• **Extrait présenté**:
%%

Dans le livre, je traite de deux tendances historiques, qui se suivent chronologiquement. La première est que, au 19e siècle et pendant la majeure partie du 20e siècle, l’expansion industrielle a été le principal moyen pour les économies de croître très rapidement. l’industrie a joué le rôle de moteur de croissance pour l’économie au sens large. Une entreprise qui produisait des milliers d’automobiles par an a pu, en un laps de temps relativement court, en produire des millions. À mesure que les revenus augmentaient, les gens dépensaient de l’argent pour acheter une série d’autres biens et services, ce qui a entraîné une expansion économique rapide. Toutefois, seule une petite cohorte de pays a pu se positionner à l’avant-garde de la recherche et du développement, comme les États-Unis ou le Japon, ou, ensuite, à l’avant-garde de la croissance de rattrapage, comme la Corée du Sud. Que l’on soit à la tête du monde ou que l’on soit l’un des premiers à rattraper les autres, ces efforts ont abouti à une croissance très dynamique.

%%

• **Consignes de l'exercice**:
1. Répondez aux questions suivantes à partir de l'extrait sur l'expansion industrielle.
(a) Quel a été le principal moyen de croissance rapide des économies au 19e siècle et pendant la majeure partie du 20e siècle ?
(b) Quels pays sont cités comme étant à l'avant-garde de la recherche et du développement ?
(c) Quel pays est cité comme exemple de croissance de rattrapage ?
2. Traduisez en anglais, s'il vous plaît, cette phrase de l'extrait sur l'expansion industrielle : « Une entreprise qui produisait des milliers d'automobiles par an a pu, en un laps de temps relativement court, en produire des millions. »

• **Enregistrements tirés d'un jeu de données**:
%%

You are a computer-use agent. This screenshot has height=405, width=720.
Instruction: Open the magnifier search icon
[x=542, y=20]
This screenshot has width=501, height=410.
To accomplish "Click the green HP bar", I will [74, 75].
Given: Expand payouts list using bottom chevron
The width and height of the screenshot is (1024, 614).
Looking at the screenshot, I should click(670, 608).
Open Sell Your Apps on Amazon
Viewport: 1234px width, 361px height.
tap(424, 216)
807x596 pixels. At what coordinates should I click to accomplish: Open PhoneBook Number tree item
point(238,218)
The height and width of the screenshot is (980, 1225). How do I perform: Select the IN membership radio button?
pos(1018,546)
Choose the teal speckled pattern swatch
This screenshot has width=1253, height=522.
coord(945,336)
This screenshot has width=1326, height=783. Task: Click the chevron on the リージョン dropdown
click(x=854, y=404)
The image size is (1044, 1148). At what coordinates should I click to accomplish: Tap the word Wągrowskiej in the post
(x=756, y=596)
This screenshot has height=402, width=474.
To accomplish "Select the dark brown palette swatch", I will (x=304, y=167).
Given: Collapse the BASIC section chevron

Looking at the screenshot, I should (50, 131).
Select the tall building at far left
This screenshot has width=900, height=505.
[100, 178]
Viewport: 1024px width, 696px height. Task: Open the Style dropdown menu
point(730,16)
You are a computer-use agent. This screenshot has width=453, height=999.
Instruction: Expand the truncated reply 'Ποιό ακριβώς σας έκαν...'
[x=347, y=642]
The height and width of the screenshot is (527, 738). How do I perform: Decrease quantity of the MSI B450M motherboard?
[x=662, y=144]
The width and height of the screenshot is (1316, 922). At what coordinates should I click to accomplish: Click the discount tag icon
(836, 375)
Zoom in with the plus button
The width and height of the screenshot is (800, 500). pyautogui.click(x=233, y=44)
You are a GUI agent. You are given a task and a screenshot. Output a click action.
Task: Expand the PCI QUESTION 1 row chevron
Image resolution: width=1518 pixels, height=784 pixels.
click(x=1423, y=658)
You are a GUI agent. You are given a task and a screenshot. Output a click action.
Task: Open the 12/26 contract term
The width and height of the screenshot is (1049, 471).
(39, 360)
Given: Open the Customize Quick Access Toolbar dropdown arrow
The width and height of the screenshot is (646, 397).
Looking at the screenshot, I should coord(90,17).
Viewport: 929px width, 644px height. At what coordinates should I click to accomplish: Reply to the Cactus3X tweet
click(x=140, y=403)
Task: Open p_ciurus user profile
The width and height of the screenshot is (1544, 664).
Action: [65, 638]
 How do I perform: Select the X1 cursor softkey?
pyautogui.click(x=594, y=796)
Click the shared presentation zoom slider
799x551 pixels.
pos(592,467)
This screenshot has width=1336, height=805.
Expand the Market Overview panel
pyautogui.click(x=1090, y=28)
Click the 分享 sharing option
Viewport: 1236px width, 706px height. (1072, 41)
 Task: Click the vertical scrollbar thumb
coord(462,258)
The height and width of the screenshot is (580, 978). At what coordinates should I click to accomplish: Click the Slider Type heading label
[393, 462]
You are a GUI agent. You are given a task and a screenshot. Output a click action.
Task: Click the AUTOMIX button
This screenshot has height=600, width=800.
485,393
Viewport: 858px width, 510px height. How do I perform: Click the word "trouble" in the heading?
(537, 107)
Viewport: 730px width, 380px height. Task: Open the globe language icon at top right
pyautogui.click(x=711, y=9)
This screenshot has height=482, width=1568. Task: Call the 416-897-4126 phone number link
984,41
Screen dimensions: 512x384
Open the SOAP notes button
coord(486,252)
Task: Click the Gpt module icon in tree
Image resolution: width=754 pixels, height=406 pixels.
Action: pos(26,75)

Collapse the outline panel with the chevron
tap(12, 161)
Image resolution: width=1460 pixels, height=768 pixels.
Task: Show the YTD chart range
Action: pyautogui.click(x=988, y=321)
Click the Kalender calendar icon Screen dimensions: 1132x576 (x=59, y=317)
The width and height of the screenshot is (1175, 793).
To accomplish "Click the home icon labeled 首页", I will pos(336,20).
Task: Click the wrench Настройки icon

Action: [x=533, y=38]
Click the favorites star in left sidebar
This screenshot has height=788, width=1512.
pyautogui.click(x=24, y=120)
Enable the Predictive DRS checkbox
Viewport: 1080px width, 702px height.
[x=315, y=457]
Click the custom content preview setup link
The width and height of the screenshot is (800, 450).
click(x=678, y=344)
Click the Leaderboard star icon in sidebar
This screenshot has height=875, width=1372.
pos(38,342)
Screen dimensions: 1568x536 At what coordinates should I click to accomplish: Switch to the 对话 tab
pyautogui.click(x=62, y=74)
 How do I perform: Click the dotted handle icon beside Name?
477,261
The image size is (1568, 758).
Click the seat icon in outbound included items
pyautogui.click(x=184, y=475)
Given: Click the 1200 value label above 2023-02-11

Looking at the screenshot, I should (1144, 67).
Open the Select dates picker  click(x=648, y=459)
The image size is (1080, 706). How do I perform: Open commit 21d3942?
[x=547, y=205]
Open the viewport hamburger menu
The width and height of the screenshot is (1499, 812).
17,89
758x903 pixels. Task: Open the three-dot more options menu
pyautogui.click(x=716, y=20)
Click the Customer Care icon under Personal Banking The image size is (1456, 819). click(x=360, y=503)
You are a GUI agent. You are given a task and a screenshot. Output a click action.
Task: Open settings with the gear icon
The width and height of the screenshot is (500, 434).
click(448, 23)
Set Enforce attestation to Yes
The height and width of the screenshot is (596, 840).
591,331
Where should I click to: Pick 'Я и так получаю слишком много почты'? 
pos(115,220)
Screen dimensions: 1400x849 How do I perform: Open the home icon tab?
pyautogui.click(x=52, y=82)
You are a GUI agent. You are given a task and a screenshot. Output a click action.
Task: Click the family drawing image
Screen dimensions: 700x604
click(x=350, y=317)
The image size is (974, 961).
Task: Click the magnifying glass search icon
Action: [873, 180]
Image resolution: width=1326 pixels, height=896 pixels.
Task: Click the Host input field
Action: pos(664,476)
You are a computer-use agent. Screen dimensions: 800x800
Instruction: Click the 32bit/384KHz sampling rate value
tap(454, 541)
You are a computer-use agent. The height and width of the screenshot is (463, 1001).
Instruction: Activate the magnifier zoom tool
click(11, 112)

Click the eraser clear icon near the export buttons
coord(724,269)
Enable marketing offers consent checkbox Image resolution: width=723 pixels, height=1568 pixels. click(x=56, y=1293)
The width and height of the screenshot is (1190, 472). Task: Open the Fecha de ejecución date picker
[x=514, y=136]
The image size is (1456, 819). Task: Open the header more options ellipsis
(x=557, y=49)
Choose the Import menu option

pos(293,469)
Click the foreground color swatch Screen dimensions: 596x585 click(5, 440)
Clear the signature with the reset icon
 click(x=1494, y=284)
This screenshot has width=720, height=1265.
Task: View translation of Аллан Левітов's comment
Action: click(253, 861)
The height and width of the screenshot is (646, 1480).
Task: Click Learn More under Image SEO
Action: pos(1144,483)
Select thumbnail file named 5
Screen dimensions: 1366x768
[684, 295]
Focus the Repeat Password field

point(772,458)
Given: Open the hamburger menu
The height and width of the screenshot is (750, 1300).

%%

• **Réponses par tâche**:
1.
(a) L'expansion industrielle.
(b) Les États-Unis et le Japon.
(c) La Corée du Sud.

2. A company that produced thousands of automobiles a year was able, in a relatively short span of time, to produce millions.